The research found that over a 12-year timeframe, a build-up of dust and dirt causes increased sensitivity in the devices, regularly resulting in a higher instance of false alarms. In domestic settings, this means that people inevitably end up checking whether an alarm is a genuine fire. This is not only an inconvenience, but also increases the likelihood of people becoming complacent over time and beginning to ignore alarms, even when there is a real risk.

Currently no strict mandatory period of replacement for domestic smoke alarms exists within British regulatory standards and it is likely that many households in the UK have alarms older than 12 years fitted. The findings revealed by the study are to be implemented into UK codes and guidance on recommended replacement periods for optical smoke alarms in domestic environments and will also be actively adopted by the Fire Industry Association, who helped to fund the research, and the British Standards Institutions (BSI) Committee.

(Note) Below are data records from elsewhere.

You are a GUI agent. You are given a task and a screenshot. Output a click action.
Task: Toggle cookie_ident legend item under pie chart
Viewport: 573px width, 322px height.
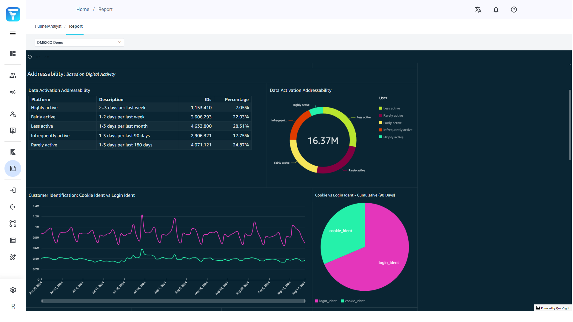(x=355, y=301)

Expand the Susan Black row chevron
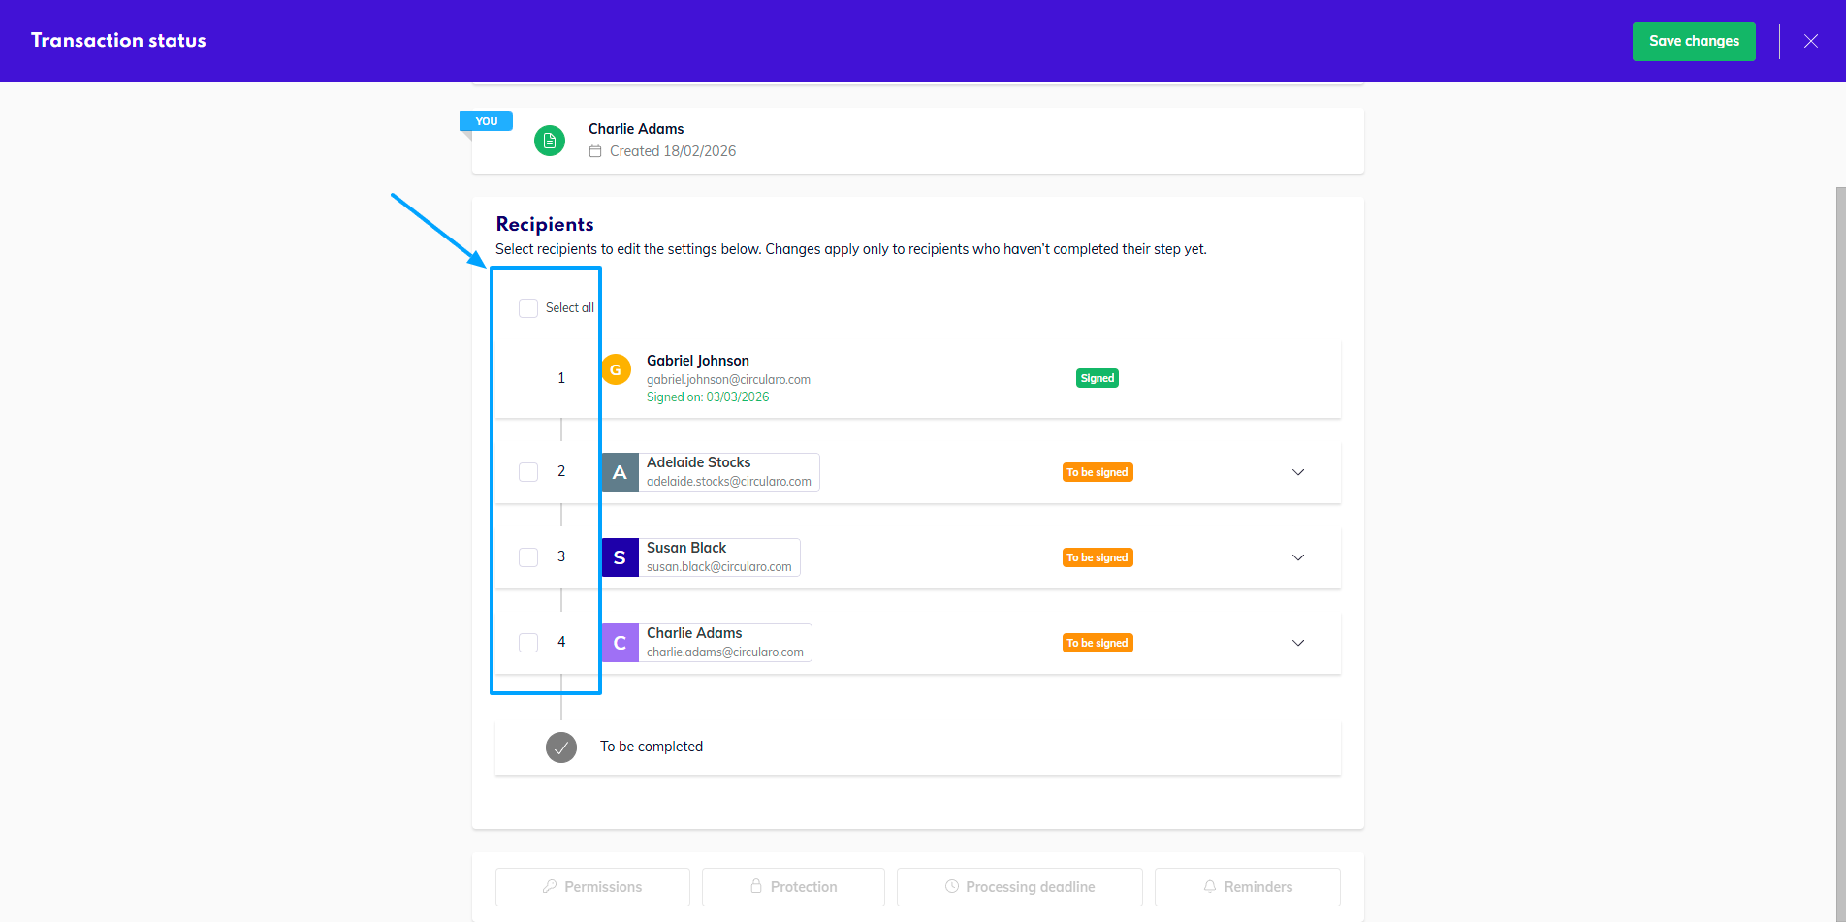coord(1298,557)
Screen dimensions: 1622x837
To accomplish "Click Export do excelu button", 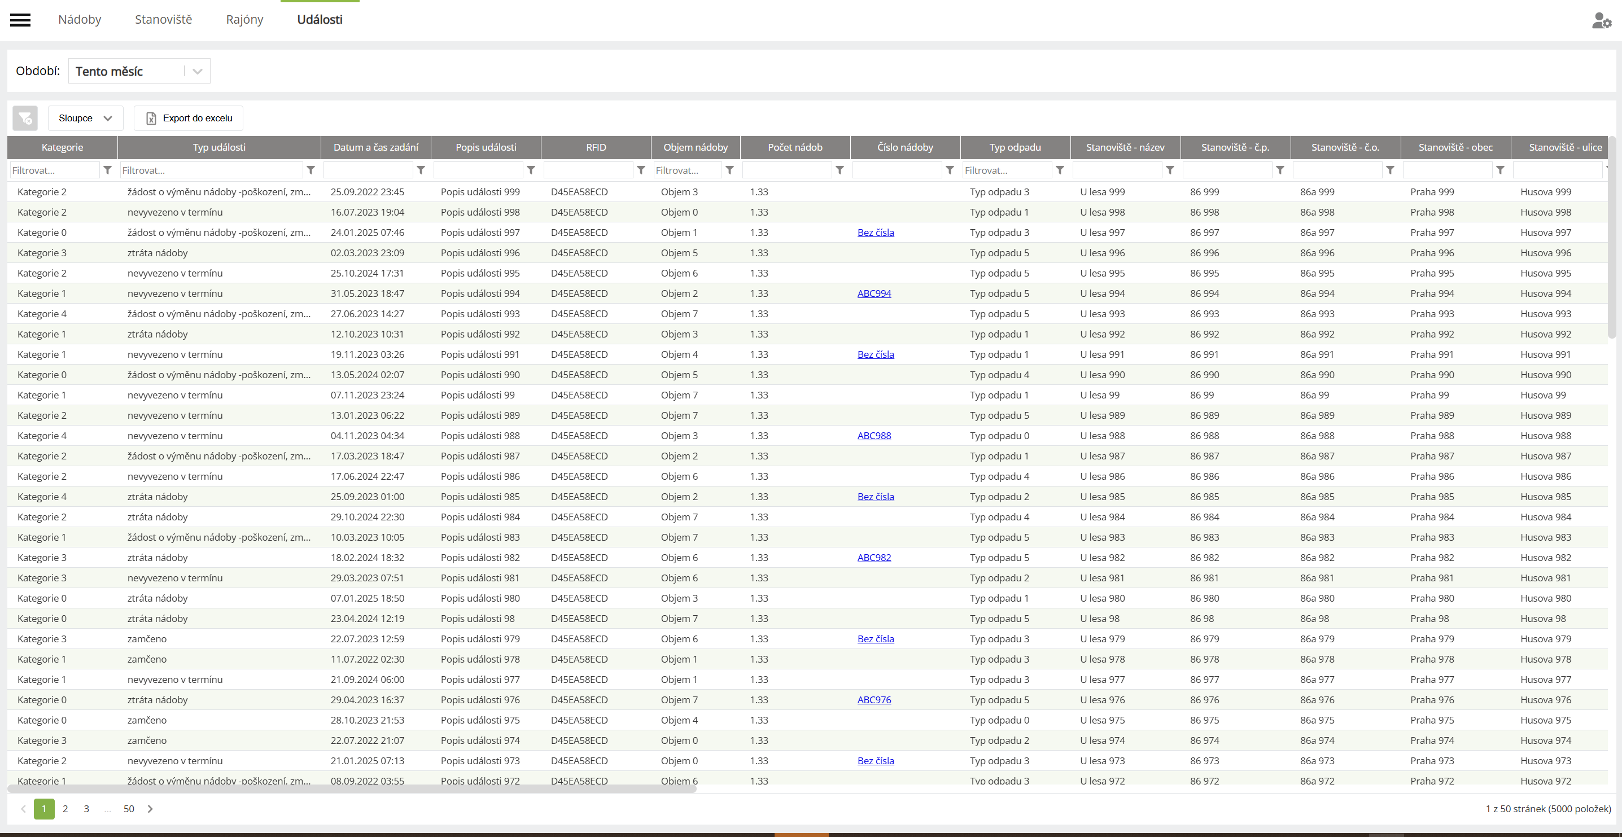I will point(188,118).
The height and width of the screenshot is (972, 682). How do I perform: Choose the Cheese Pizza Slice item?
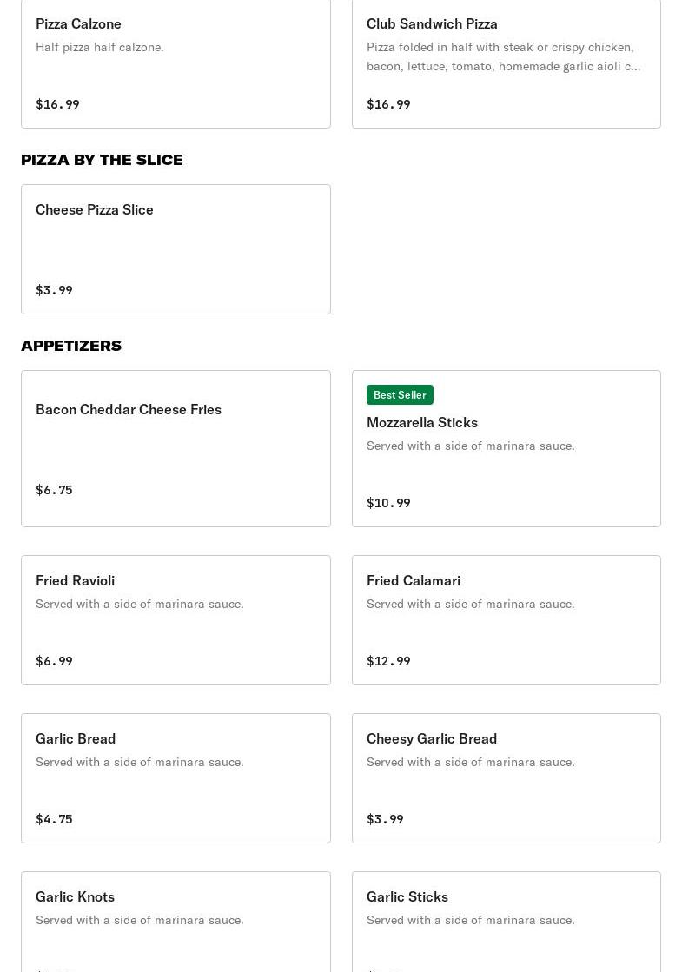pyautogui.click(x=175, y=249)
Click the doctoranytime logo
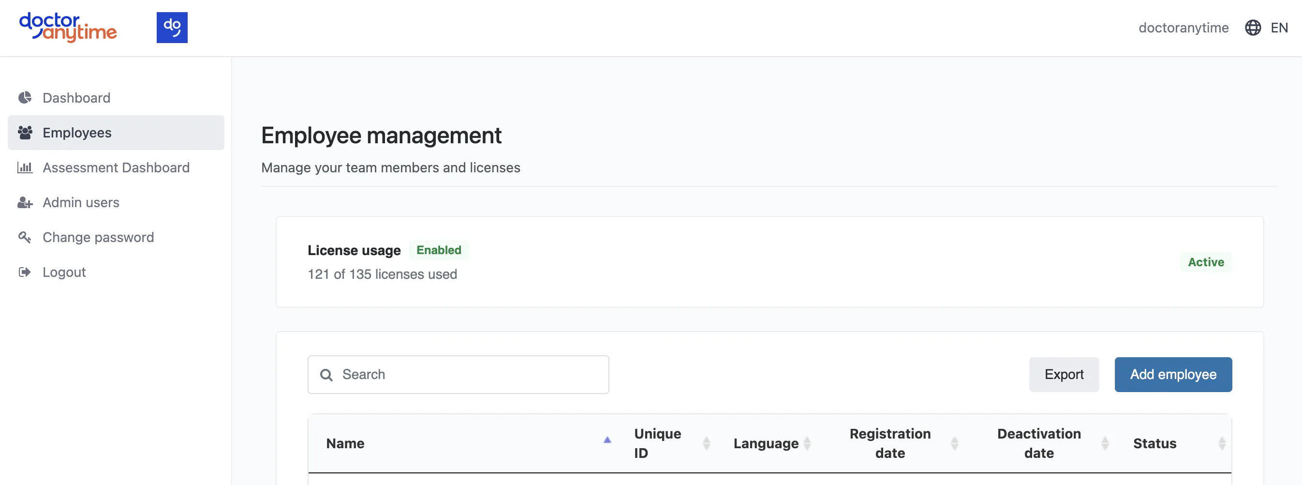The image size is (1302, 485). click(68, 27)
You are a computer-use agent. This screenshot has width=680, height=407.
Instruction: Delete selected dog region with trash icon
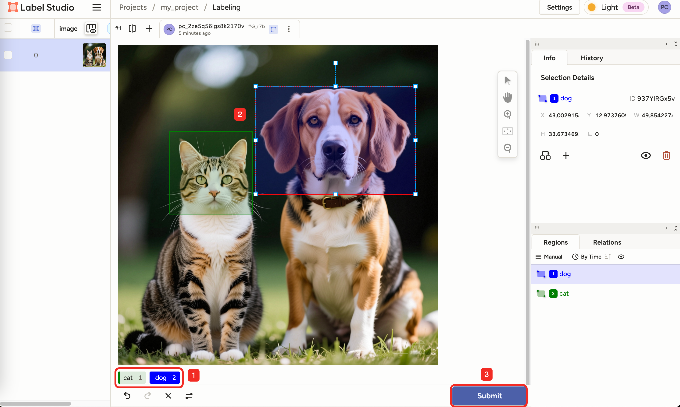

The aim is for this to also influence other countries both in and outside of Europe to adopt more appropriate replacement periods, as current guidelines are not underpinned by accompanying research, which BRE is seeking to change.

Raman Chagger from BRE said: “To make for a safe built environment, it is crucial that smoke alarms operate at optimum sensitivity and deliver a quick response in the event of a fire. BRE is therefore calling on consumers to regularly check their smoke alarms, including the date of manufacture, to ensure they are fully functional, responsive, and within the recommended replacement period. This is a step that people can take themselves to make sure they are safe within their homes. We are very excited that the findings from this study are being incorporated into official guidance and that the research will hopefully deliver tangible change.”